I'm telling you...the sacred and respected profession of medicine is being invaded and taken over by everyone in the name of "cost savings". It's because we doctors are so stupid and allowing it to happen. An M.D. degree will eventually be worthless in the future as the government/policy makers view us as "technicians". Do you think the nurses would allow CNAs to invade their field? Of course not.

On another note, I just found out the other day that D.O.'s can apparently convert their D.O. into an M.D. by taking a course or two in certain states. How ridiculous is that? Their argument is that patients and the public discriminate them because of their D.O. degree so by switching it into an M.D., it would take away the distraction and allow them to better take care of their patients.

If that's the case, they should have gone to an allopathic school in the first place and not an osteopathic school. What's next, a P.A. or N.P. can convert their degree into a D.O. and then to a M.D.?!?!?! Or a CNA can convert their degree to an R.N.? We doctors are so clueless/careless and allowing this to happen. We need to snip the problem NOW before it grows and blows up and is too late.

How pathetic that we are the ones allowing this to happen to our OWN profession. Why? Because we are so busy and worn out sacrificing our life to taking care of patients. We are so busy spending the majority of our prime life training to become the best we can be. Yes, we dedicated our lives to the humble profession of medicine...but we need to also protect it and prevent others from trying pass off as "doctors" the short cut way.
 
Last edited:
.
 
Last edited:
On another note, I just found out the other day that D.O.'s can apparently convert their D.O. into an M.D. by taking a course or two in certain states. How ridiculous is that?
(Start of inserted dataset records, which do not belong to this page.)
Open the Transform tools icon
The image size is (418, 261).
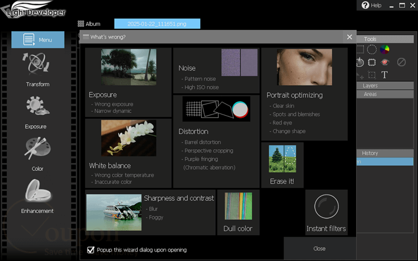(x=36, y=63)
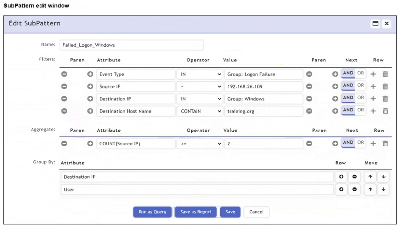Screen dimensions: 398x226
Task: Expand the aggregate >= operator dropdown
Action: 200,144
Their argument is that patients and the public discriminate them because of their D.O. degree so by switching it into an M.D., it would take away the distraction and allow them to better take care of their patients.

If that's the case, they should have gone to an allopathic school in the first place and not an osteopathic school. What's next, a P.A. or N.P. can convert their degree into a D.O. and then to a M.D.?!?!?! Or a CNA can convert their degree to an R.N.? We doctors are so clueless/careless and allowing this to happen. We need to snip the problem NOW before it grows and blows up and is too late.

I agree with your general sentiment, but this silliness about DOs is just...

fail_tank.jpg
 
jtn back up your statements about DO's being able to "take some courses" to become an MD.